Below are records; please set down exactly the lines from the first through the one containing "has width=255, height=274.".

Saved data entries:

────────────────

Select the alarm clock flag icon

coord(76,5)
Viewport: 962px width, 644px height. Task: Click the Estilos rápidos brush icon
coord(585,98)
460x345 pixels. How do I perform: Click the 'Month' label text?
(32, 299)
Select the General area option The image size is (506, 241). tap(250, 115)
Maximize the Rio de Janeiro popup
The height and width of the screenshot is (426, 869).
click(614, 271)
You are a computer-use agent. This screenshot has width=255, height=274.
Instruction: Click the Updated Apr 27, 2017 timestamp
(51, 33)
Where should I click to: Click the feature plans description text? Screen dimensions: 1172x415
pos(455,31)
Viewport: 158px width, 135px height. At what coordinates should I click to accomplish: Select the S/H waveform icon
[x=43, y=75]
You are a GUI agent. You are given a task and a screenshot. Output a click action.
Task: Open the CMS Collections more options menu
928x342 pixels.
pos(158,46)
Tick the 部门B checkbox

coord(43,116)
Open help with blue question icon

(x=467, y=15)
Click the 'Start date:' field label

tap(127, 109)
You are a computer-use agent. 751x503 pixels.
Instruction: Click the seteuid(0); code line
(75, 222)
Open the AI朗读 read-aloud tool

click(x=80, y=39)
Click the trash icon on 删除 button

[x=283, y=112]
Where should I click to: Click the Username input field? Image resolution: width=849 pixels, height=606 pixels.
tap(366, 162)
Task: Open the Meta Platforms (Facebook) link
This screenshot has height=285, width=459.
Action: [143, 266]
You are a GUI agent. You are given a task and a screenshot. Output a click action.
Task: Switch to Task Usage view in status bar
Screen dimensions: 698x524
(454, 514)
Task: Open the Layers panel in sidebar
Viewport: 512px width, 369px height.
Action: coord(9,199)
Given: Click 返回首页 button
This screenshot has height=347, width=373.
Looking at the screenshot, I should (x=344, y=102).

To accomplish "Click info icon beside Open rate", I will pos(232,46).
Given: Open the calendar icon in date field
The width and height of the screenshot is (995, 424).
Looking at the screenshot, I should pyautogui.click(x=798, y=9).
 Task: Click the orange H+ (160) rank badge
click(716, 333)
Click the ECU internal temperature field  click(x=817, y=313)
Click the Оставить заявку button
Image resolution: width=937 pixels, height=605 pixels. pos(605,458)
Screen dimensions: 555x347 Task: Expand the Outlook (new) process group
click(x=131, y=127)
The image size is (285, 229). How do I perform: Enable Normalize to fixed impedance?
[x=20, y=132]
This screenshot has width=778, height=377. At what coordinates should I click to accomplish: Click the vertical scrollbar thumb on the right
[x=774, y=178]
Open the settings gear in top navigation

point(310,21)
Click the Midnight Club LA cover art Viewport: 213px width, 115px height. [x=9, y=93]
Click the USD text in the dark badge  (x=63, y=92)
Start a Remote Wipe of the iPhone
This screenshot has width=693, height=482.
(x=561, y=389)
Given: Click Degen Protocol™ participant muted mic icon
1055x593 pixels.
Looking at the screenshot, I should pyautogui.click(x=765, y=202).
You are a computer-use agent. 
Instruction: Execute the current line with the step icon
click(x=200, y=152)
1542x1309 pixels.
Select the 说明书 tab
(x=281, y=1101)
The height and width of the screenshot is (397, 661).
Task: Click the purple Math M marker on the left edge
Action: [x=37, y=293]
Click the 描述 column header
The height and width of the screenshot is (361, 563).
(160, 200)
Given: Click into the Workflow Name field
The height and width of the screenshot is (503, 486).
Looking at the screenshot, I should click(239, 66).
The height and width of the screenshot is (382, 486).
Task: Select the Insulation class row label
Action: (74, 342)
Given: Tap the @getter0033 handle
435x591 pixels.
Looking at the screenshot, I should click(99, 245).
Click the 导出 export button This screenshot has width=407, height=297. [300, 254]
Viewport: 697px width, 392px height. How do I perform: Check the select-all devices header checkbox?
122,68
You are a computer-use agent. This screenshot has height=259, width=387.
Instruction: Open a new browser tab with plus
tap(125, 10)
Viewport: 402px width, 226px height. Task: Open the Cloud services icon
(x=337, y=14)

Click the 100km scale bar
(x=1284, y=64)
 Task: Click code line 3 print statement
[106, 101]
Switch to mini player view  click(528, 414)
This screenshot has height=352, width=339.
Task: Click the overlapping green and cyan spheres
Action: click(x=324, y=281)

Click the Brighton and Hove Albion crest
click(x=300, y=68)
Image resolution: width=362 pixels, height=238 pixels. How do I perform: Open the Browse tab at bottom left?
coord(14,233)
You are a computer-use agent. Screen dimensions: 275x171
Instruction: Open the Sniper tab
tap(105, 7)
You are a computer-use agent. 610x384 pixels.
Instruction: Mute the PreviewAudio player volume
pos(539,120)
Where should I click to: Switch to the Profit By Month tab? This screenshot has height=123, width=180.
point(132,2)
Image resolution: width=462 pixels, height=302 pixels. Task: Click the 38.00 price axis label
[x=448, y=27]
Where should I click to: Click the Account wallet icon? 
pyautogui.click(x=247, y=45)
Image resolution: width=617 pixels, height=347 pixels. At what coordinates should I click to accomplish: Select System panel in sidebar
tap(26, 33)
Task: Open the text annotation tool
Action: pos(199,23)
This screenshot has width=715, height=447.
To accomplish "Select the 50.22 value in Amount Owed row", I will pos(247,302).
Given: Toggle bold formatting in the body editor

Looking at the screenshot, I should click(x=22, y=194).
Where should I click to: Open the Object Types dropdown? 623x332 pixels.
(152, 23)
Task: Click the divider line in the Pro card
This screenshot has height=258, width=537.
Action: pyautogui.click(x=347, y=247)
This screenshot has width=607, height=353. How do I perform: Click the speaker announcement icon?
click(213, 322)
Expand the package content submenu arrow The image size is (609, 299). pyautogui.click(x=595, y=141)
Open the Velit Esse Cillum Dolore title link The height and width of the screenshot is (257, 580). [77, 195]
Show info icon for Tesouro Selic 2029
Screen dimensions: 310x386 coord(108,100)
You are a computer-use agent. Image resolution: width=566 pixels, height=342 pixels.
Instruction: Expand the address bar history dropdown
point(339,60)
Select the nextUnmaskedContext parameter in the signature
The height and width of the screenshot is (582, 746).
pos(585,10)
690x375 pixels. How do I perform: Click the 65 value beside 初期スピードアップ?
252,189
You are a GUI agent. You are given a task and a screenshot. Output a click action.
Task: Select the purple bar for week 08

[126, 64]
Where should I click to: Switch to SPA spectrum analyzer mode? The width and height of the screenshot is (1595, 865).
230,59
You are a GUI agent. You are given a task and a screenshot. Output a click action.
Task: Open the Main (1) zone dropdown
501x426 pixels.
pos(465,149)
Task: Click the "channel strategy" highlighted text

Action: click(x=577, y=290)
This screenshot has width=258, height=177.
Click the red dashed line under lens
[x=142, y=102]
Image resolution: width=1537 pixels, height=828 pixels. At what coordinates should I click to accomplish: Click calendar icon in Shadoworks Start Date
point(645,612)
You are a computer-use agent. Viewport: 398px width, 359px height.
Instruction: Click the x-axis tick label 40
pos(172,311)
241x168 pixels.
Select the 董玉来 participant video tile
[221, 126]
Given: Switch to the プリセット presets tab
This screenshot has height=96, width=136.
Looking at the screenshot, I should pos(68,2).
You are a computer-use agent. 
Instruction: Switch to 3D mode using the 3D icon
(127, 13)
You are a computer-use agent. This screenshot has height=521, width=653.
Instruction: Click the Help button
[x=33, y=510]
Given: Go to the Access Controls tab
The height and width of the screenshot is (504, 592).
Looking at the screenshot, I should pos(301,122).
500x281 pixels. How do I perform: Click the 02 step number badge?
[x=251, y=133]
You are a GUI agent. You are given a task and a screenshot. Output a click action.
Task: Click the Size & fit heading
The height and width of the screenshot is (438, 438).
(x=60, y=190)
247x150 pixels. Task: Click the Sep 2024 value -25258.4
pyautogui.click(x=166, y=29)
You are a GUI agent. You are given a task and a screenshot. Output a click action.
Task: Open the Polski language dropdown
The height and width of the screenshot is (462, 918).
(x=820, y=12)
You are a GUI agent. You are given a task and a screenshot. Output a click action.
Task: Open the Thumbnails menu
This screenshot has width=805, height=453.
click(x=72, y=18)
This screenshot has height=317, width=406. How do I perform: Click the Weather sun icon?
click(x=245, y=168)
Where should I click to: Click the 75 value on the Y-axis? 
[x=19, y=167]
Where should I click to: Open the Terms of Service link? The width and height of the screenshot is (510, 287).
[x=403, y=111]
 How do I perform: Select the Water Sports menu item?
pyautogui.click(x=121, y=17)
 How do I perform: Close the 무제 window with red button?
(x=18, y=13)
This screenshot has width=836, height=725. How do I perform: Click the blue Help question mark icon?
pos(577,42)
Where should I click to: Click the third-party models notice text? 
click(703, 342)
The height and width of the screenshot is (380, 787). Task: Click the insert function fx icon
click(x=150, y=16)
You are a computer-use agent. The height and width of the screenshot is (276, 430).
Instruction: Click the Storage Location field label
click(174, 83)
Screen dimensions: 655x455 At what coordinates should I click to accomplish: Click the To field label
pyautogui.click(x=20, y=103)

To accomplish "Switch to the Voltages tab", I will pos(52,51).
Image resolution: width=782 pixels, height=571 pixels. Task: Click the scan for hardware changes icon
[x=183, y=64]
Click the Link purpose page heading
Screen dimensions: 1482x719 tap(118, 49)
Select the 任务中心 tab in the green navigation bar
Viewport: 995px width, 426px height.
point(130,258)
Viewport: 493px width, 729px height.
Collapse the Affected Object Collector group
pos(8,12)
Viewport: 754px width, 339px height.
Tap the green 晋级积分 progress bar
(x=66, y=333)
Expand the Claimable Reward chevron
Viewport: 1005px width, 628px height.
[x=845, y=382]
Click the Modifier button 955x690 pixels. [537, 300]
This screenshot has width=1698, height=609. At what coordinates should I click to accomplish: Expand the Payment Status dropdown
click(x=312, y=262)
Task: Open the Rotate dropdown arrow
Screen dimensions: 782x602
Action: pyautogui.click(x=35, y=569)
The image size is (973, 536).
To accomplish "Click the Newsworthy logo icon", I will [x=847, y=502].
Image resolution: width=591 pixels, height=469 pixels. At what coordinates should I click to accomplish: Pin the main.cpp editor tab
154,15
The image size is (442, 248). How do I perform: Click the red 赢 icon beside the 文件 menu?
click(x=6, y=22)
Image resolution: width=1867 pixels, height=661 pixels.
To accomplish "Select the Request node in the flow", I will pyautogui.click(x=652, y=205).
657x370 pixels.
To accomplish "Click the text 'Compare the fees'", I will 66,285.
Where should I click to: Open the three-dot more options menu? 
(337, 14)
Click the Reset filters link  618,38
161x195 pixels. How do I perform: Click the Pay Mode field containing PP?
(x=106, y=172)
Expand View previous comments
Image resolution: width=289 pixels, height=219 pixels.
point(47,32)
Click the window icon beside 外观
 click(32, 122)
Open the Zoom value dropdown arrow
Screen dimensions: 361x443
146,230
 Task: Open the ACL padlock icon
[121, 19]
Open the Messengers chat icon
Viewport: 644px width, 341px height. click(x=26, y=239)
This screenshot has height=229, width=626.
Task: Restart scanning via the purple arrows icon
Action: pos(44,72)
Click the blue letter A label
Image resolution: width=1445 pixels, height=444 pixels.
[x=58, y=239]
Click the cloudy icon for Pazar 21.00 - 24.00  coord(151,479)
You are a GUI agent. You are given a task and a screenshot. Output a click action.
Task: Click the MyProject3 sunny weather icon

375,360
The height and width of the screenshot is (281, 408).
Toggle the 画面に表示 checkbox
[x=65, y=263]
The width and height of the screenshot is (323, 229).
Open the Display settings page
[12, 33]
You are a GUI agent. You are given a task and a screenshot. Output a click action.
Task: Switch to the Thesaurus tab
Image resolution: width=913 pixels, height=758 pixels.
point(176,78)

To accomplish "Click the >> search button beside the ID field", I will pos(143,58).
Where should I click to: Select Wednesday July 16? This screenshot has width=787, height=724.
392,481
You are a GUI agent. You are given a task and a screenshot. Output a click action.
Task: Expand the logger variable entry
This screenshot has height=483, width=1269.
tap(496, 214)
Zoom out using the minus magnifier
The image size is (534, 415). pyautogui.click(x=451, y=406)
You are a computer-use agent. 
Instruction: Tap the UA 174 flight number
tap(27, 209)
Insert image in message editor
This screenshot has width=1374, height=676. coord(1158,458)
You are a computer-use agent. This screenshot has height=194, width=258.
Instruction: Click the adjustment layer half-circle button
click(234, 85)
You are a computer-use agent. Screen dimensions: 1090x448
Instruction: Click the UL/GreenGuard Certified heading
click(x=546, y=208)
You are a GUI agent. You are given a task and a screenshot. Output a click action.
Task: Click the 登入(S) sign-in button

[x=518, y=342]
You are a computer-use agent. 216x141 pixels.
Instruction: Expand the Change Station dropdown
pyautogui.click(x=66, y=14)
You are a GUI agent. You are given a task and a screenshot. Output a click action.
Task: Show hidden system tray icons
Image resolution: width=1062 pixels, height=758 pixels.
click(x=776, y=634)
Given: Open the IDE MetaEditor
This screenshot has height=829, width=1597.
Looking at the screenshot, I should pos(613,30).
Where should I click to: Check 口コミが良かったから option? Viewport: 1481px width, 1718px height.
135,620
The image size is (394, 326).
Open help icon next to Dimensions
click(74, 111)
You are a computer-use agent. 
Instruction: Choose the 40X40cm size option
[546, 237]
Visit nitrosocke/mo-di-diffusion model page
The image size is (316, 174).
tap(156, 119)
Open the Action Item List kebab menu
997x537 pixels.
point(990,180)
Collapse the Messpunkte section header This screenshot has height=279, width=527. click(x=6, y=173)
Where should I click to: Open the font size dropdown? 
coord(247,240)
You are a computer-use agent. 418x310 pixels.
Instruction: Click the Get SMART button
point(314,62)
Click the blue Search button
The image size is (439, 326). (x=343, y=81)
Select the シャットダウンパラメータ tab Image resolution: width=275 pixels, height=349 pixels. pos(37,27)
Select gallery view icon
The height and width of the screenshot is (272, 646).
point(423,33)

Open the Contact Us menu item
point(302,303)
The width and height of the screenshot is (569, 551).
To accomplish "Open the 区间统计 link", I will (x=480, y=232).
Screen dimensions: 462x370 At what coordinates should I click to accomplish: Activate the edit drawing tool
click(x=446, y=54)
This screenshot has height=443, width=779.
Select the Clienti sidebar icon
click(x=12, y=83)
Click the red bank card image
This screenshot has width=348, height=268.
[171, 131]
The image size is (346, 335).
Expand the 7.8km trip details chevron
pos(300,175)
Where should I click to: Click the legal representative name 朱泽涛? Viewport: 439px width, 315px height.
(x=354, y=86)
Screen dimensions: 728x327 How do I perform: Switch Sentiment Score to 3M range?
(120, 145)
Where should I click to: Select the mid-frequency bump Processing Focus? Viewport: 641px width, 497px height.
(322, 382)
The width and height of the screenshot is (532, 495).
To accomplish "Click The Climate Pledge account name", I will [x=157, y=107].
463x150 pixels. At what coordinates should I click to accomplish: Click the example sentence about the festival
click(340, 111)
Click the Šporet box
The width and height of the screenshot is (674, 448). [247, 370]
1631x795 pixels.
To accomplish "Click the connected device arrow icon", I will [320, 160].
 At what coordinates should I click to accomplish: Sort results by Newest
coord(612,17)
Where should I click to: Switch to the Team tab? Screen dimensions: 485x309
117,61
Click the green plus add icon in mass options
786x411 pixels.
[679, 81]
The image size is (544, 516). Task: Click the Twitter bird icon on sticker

────────────────

Exercise response:
Select the alarm clock flag icon

coord(76,5)
Viewport: 962px width, 644px height. Task: Click the Estilos rápidos brush icon
coord(585,98)
460x345 pixels. How do I perform: Click the 'Month' label text?
(32, 299)
Select the General area option The image size is (506, 241). tap(250, 115)
Maximize the Rio de Janeiro popup
The height and width of the screenshot is (426, 869).
click(614, 271)
You are a computer-use agent. This screenshot has width=255, height=274.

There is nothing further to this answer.